Hawe Yue imported copies of the Air Mada Mid design shoes starting in April 1995, and Wal-Mart’s first retail sales were in May 1995. On January 18,1996 Nike filed suit in the Eastern District of Virginia. The appellants’ position is that the presence in *1439 the marketplace and the sale of unmarked shoes before and after Nike’s asserted marking precludes Nike’s recovery for any infringement that occurred before suit was filed, citing the marking statute, 35 U.S.C. § 287(a):

§ 287(a). Patentees ... may give notice to the public that the same is patented, either by fixing thereon the word ‘patent’ or the abbreviation ‘pat.’, together with the number of the patent, or when, from the character of the article, this can not be done, by affixing to it, or to the package wherein one of more of them is contained, a label containing a like notice. In the event of a failure to so mark, no damages shall be recovered by the patentee in any action for infringement, except on proof that the infringer was notified of the infringement and continued to infringe thereafter, in which event damages may be recovered only for infringement occurring after such notice. Filing of an action for infringement shall constitute such notice.

The district court held that the marking statute applies when the requested remedy is “damages,” e.g., the remedy provided for in the general damages provision, 35 U.S.C. § 284:

§ 284. Upon finding for the claimant the court shall award the claimant damages adequate to compensate for the infringement, but in no event less than a reasonable royalty____

However, the court held that the marking statute does not apply to limit recovery of the infringer’s profit, an alternate remedy for design patent infringement, codified at 35 U.S.C. § 289: '

§ 289. Whoever during the term of a patent for a design, without license of the owner, (1) applies the patented design, or any colorable imitation thereof, to any article of manufacture for thé purpose of sale, or (2) sells or exposes for sale any article of manufacture to which such design or colorable imitation has been applied shall be liable to the owner to the extent of his total profit, but not less than $250, recoverable in any United States district court having jurisdiction of the parties.
──────────────────────────────
*Exercise objective*
Condense the paragraph of the excerpt beginning "Hawe Yue imported copies" into a bulleted list that keeps its main facts. The lines that come next bear no relation to the excerpt.

*Dataset entries*
──────────────────────────────
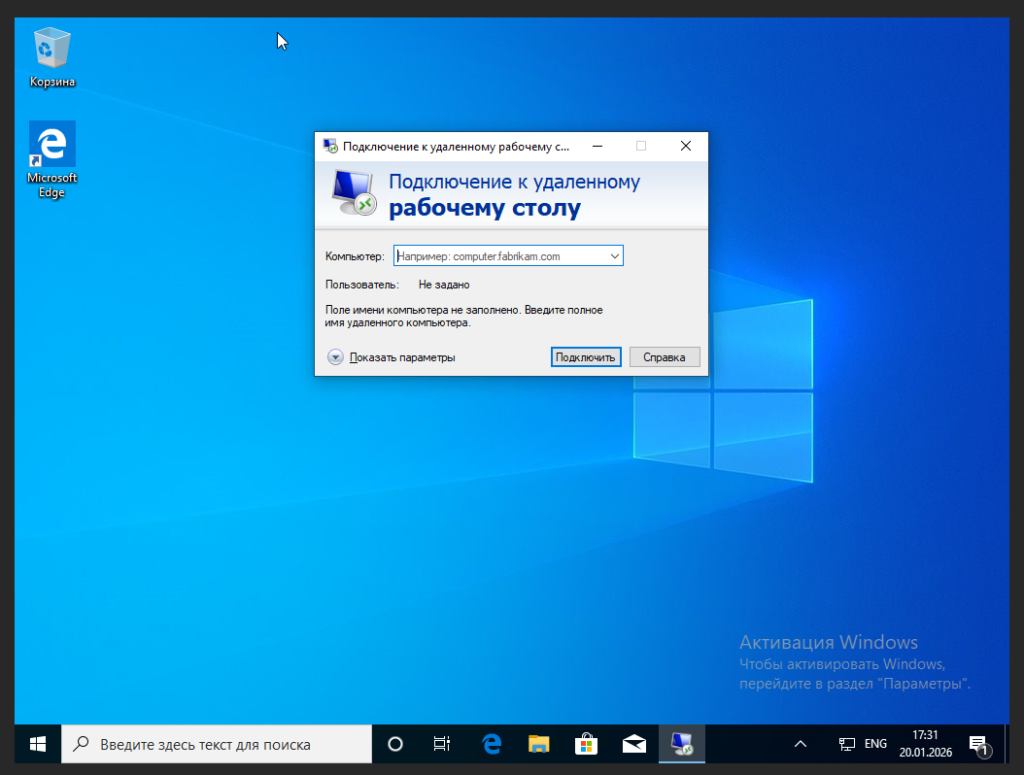The image size is (1024, 775).
Task: Launch Microsoft Edge from the taskbar
Action: 491,744
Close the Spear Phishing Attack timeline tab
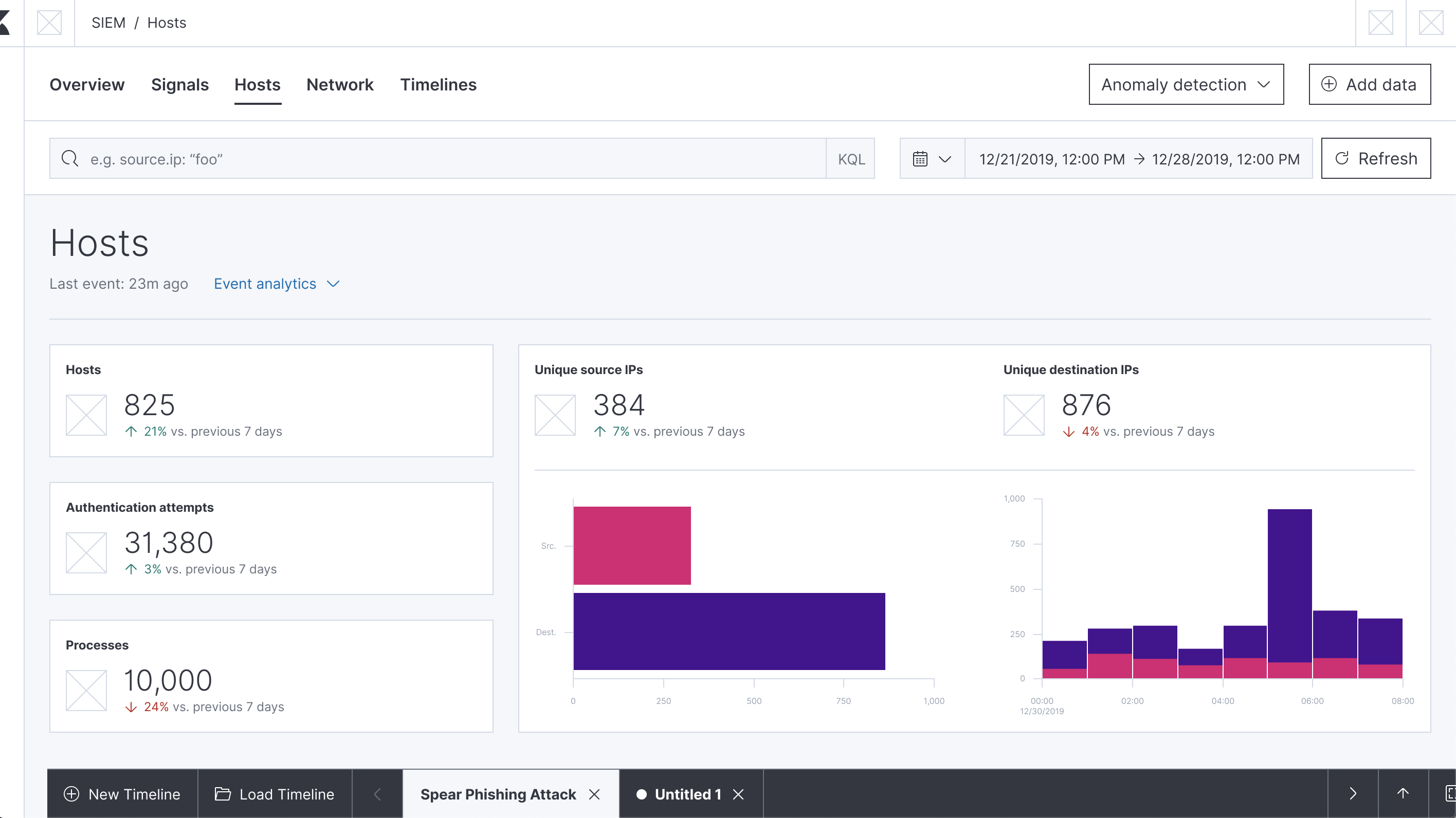Screen dimensions: 1456x818 [594, 794]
──────────────────────────────
*Final result*
- Hawe Yue began importing copies of the Air Mada Mid design shoes in April 1995.
- Wal-Mart's first retail sales came in May 1995.
- Nike filed suit in the Eastern District of Virginia on January 18, 1996.
- The appellants contend that unmarked shoes present and sold in the marketplace before and after Nike's asserted marking bar Nike from recovering for any infringement before the suit was filed. They cite the marking statute, 35 U.S.C. § 287(a).